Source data
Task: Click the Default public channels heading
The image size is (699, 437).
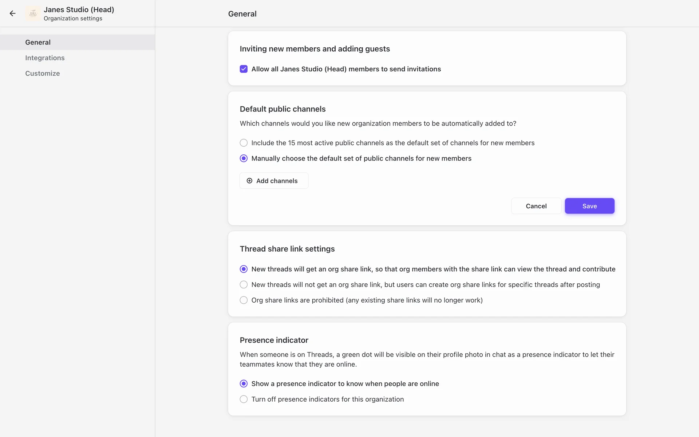Action: (283, 109)
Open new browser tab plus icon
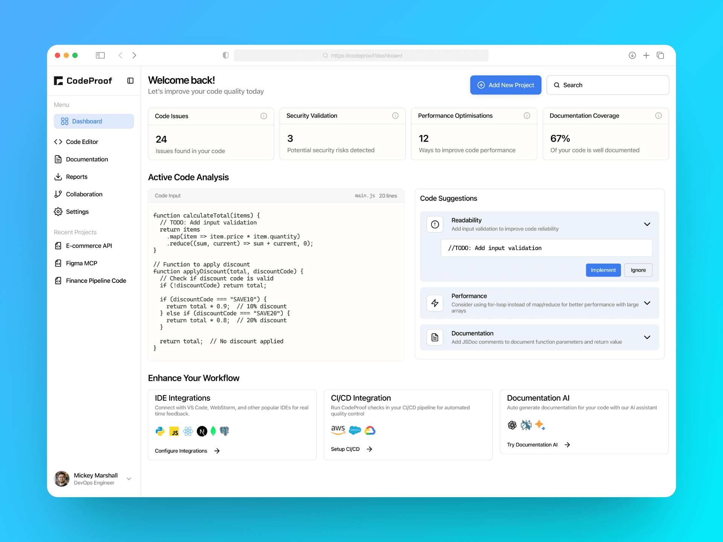723x542 pixels. coord(646,55)
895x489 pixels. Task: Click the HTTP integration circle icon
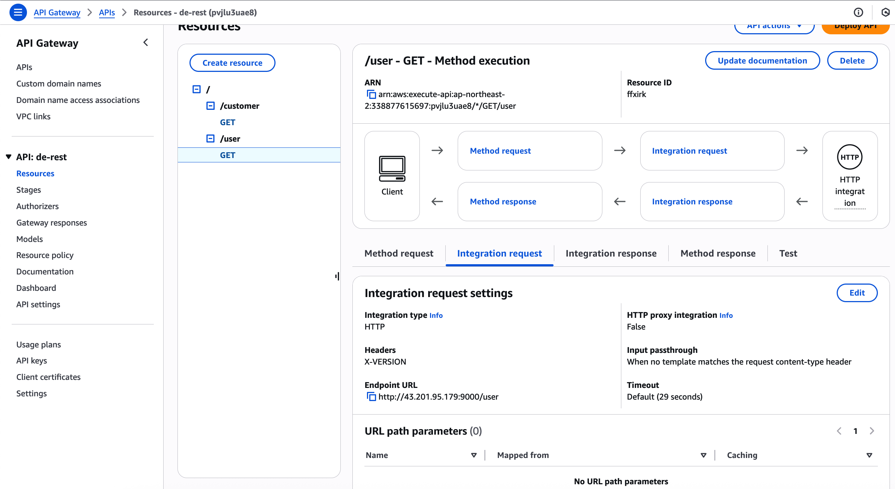pyautogui.click(x=849, y=157)
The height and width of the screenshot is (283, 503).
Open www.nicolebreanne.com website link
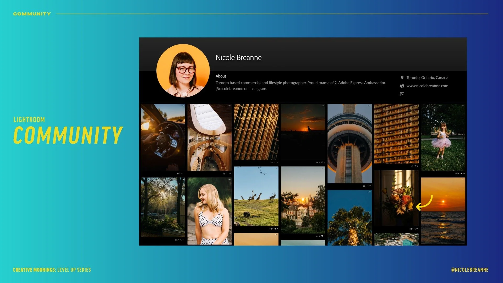click(427, 86)
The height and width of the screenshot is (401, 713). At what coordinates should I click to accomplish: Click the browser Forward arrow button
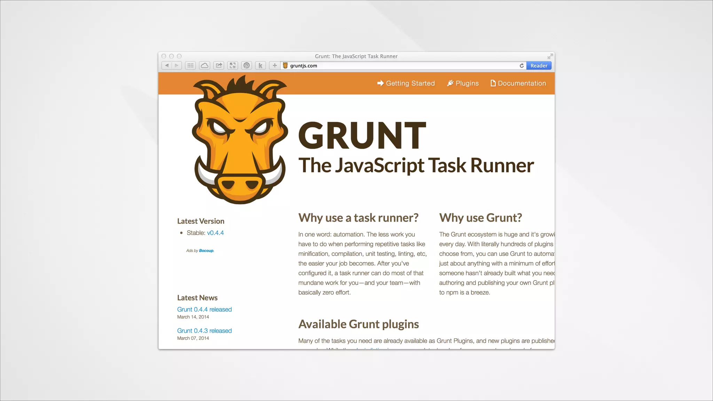coord(177,65)
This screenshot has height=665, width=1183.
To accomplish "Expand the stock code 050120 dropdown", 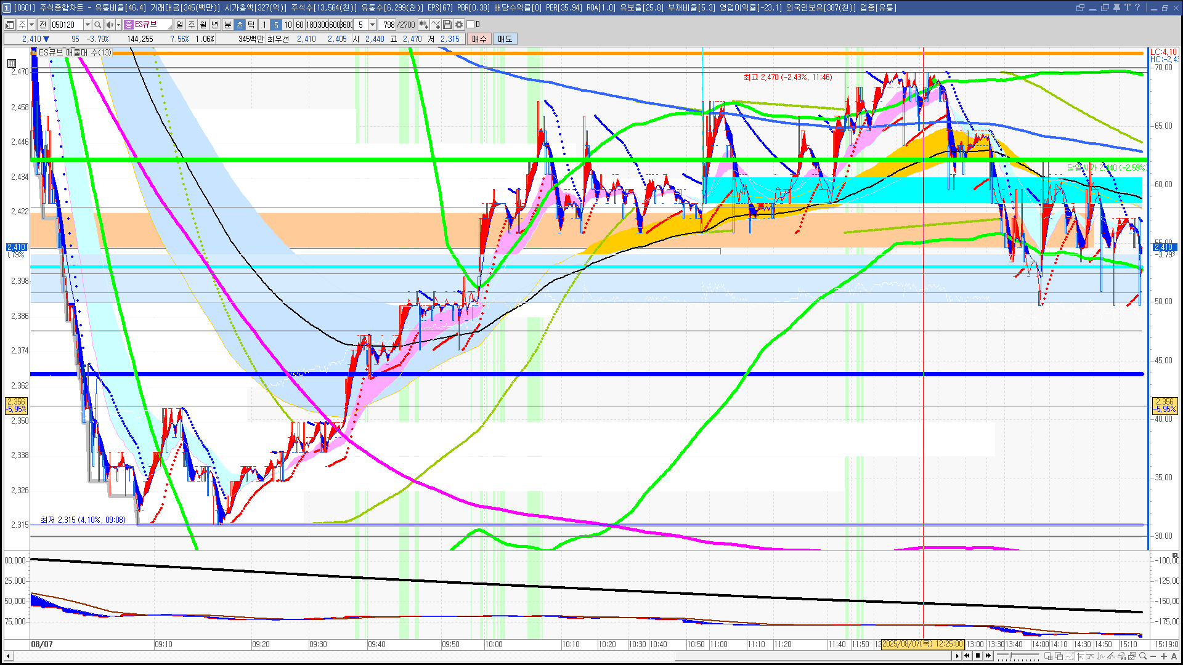I will [x=87, y=25].
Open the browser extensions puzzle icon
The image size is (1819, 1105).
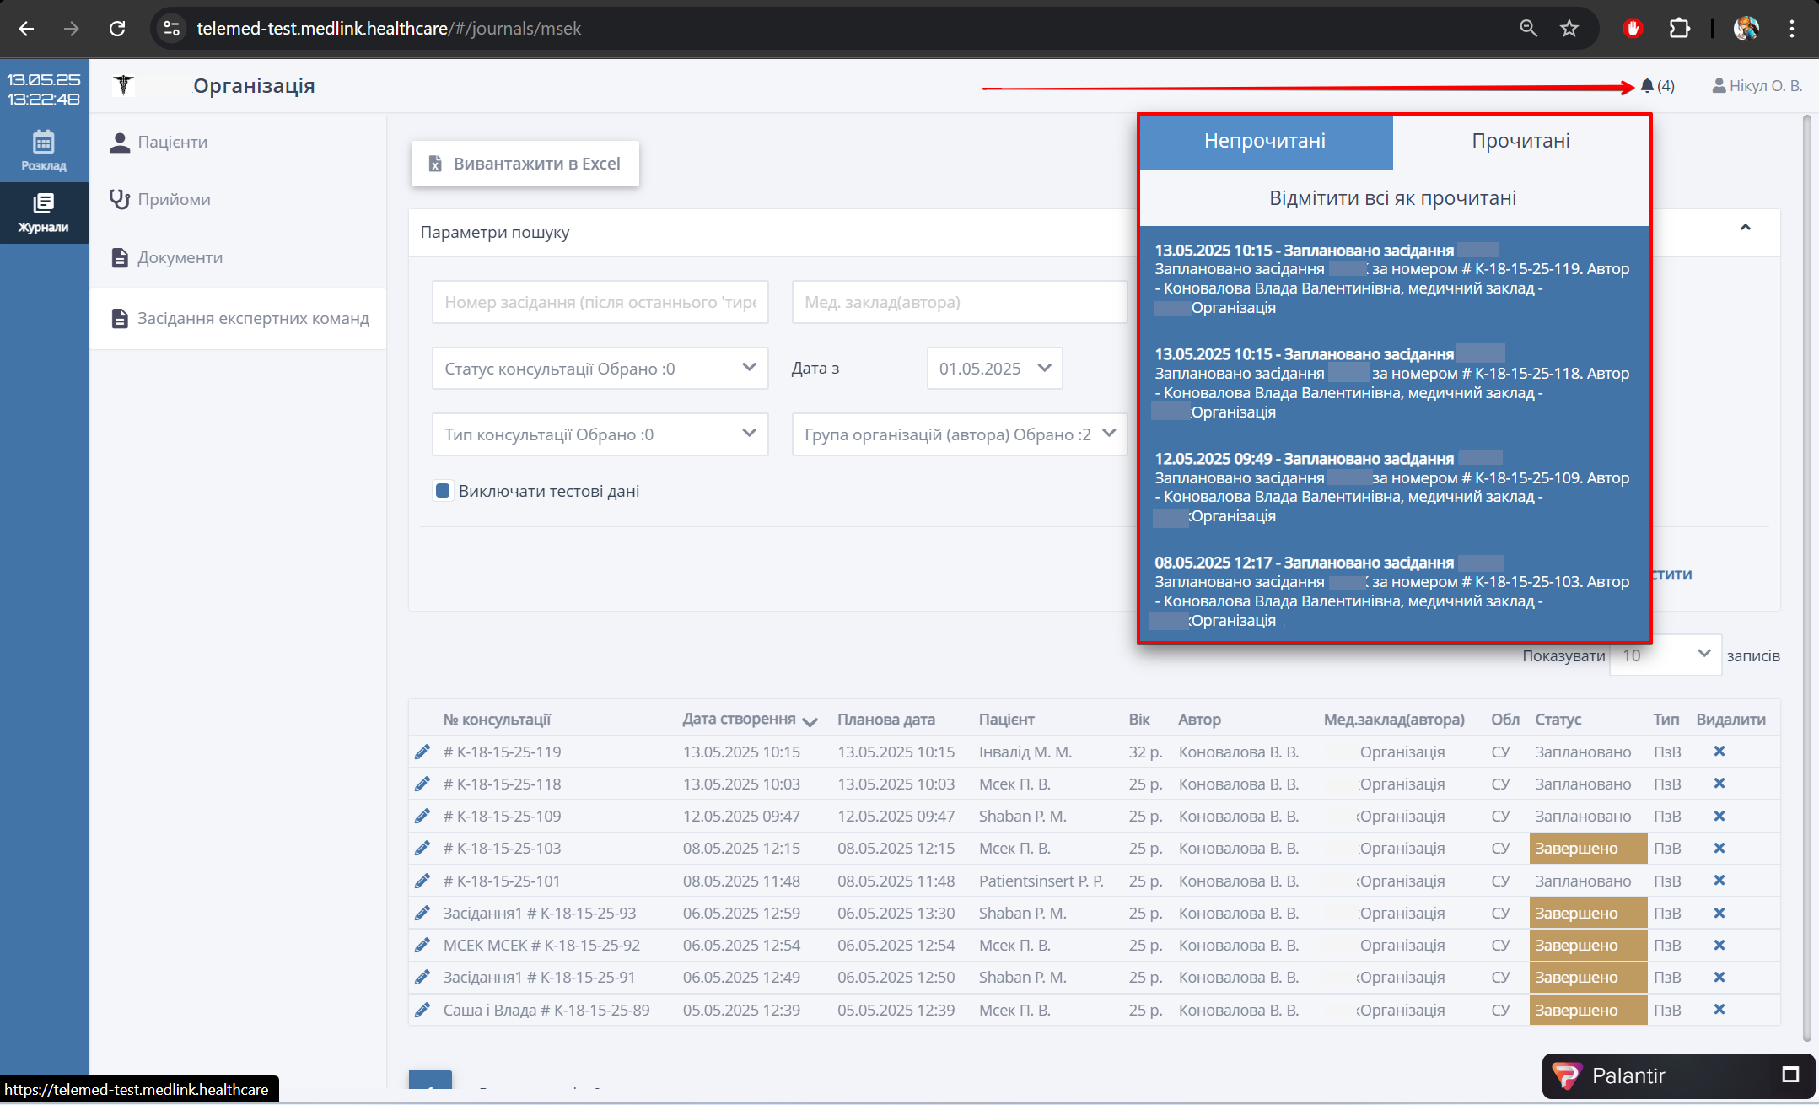[x=1679, y=29]
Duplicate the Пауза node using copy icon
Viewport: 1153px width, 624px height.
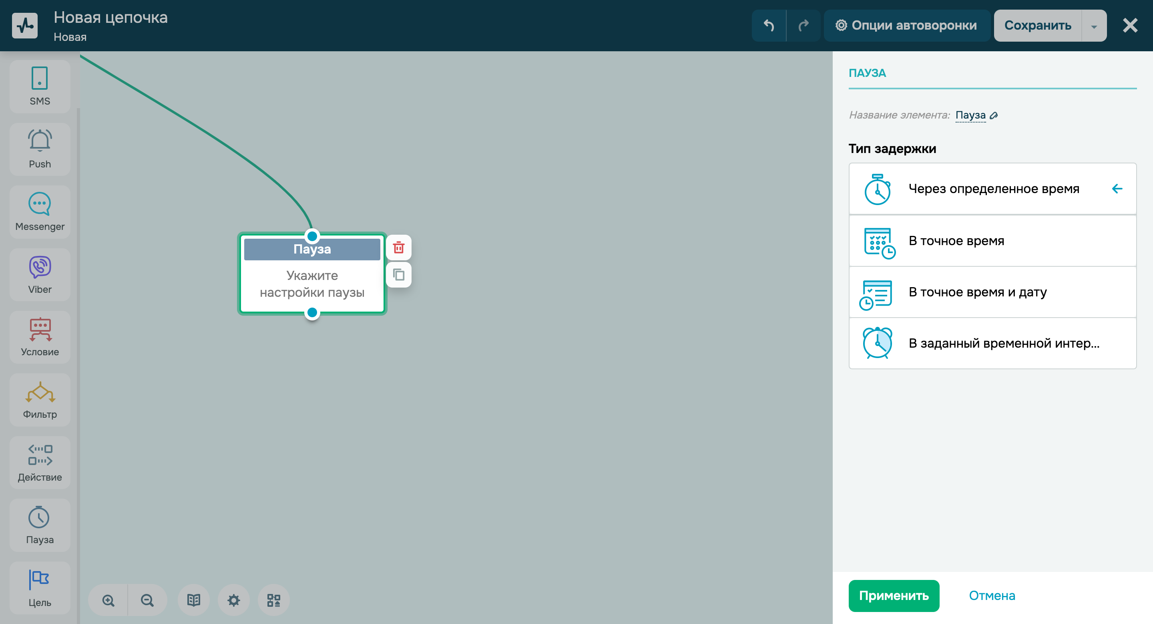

ASSIGNMENT:
Begin at the first line of the entries and end at the line containing "This screenshot has height=665, width=1183.": write out each line exactly, skipping pictures.

RESPONSE:
Task: Click the Default public channels heading
The image size is (699, 437).
Action: (283, 109)
Open new browser tab plus icon
723x542 pixels. coord(646,55)
895x489 pixels. Task: Click the HTTP integration circle icon
pyautogui.click(x=849, y=157)
The height and width of the screenshot is (283, 503).
Open www.nicolebreanne.com website link
click(427, 86)
The height and width of the screenshot is (401, 713). At what coordinates should I click to accomplish: Click the browser Forward arrow button
coord(177,65)
This screenshot has height=665, width=1183.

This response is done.